We were moving our online-mix setup to another room and to another computer. Our old setup was:
Managed Switch
- Allen&Heath Console w/ Dante card
- Mac Studio
- Mac Mini (Online Mixing Station)
New setup:
Managed Switch
- Allen&Heath Console w/ Dante card
- Mac Studio
- 2nd Managed Switch
- Mac Mini (Streaming Computer)
- MacBook Pro (Online Mixing Station)
Problems I ran into once it was all setup:
- MacBook Pro would appear in the list of computers in Dante Controller, but wouldn't show any info or really be part of the network.
- Mac Mini didn't show all the info for all the computers
First Round of Fixes
Our 2nd manged switch is a Netgear switch and I had to turn off DHCP (which I thought I had already done).
Update the 2nd switch firmware to disable Energy Efficient Ethernet (EEE)
We used a flat ethernet cable to run from the 2nd managed switch to the MacBook Pro. I replaced it with a different cable.
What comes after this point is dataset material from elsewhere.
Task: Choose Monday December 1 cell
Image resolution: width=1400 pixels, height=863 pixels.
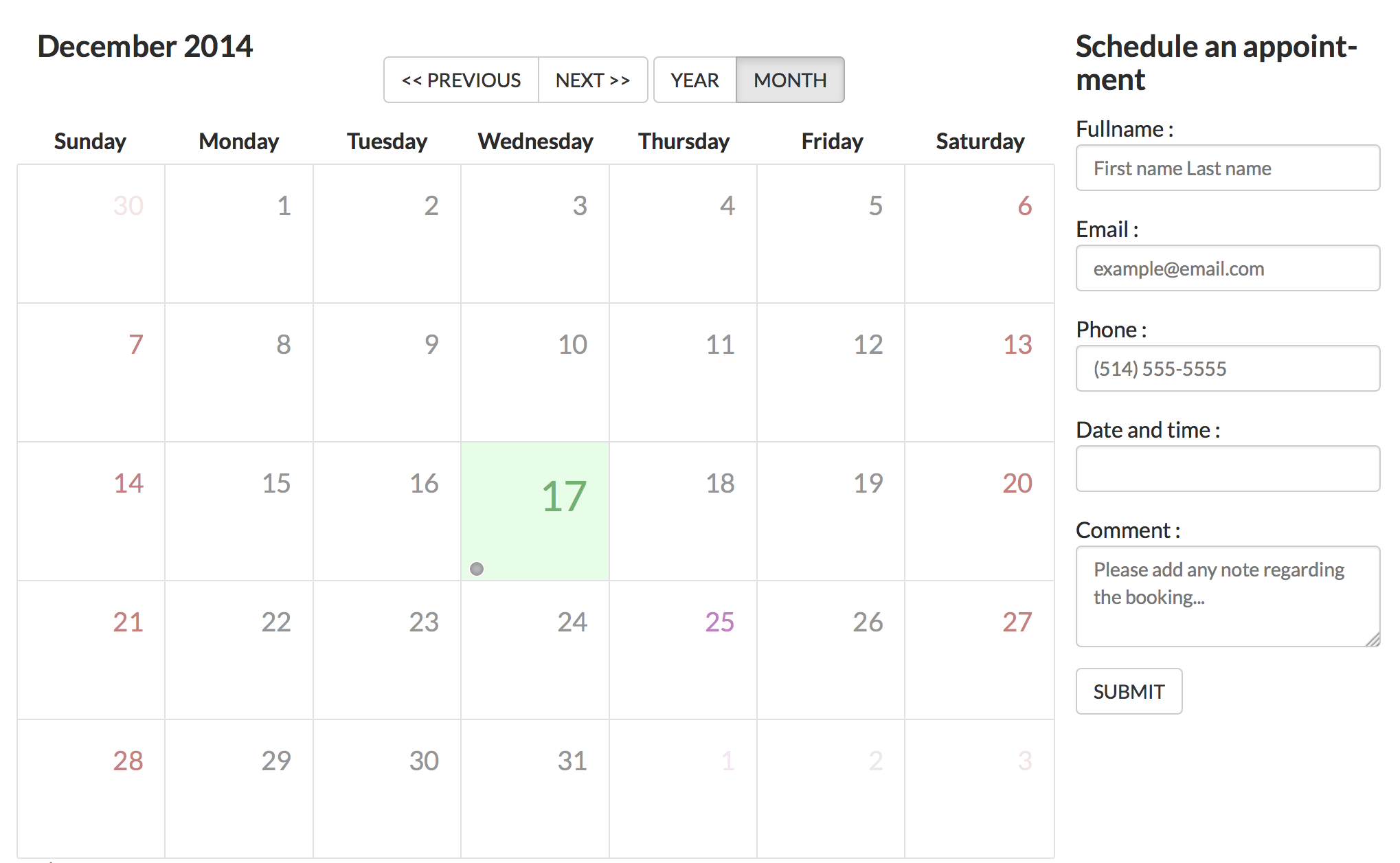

Once this was done I could see 3 out of the 4 devices on the Dante network at all times and things were reliable. But I could never get the Mac Mini and the MacBook Pro to be on at the same time. Every time I'd put the MBP on the network the Mac Mini would "inherit" the MBP's IP address.
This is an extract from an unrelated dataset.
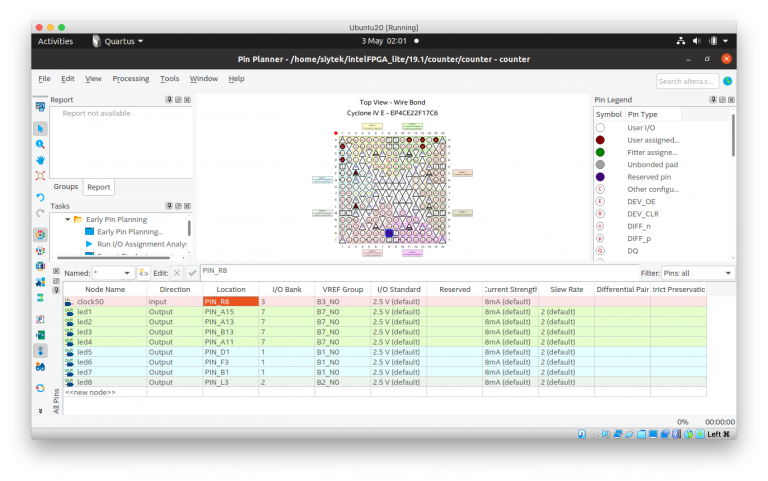Activate the zoom magnifier tool
The height and width of the screenshot is (481, 768).
40,144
I gave the Mini a static IP but the same behavior still occurred.
I realized that I was using the USB-C to Ethernet adapter on my MBP that was previously used on the Mini. It seems there's some cache somewhere in the Dante network that remembers network adapters? Even static IPs on both the Mini and MBP didn't fix this.
Once I put a new network adapter on the MBP it was fine. This took a while to troubleshoot because it doesn't make sense in a normal networking world. But alas, that is Dante for you.
It's all working fine now. To recap:
Dante is picky about cabling, switches, and remembers network adapters. And Controller sometimes needs to be restarted to give you accurate information. What a mess.
SOLVED! (or so I thought)
When I went back to it a few days later it was still being unreliable. The final fix was to turn off Wi-Fi on my laptop, even though other computers were on the Dante network via their Ethernet connection and had Wi-Fi turned on. I had the network interfaces in the right order but for some reason macOS was allowing all network connections to go wherever they wanted. With Wi-Fi off, it's very stable.
SOLVED!
The pickiest protocol ever. Still.
I found a fix for the "System clock has gone backwards since DVS was last run" error on macOS. It's pretty rare and is Apple's fault, but here's the cause and fix:
We are Central timezone so our computer automatically sets to Chicago. After investigating the timezone files, there are a few that have their file modified year set to 2262! One of those is Chicago. Instead of modifying its "Modified Date" (not knowing if that would cause an issue or if it would just glitch again in the future) I just chose a different city for our timezone. I chose Chihuahua, Mexico. They don't support DST so I also had to manually set the time on the Mac, but that's not a huge deal for us.
The path to the folder where the timezones are is /private/var/db/timezone/tz/2024a.1.0/zoneinfo/America/
I hope this is helpful for someone. I've found nothing helpful Audinate's website, and barely anything else except getdante.com (https://www.getdante.com/support/faq/macos-14-dvs-dante-via-system-clock-has-gone-backwards/). There's an acknowledgement that an issue exists in macOS 14 that causes this issue and that they're waiting on Apple to fix it. smh.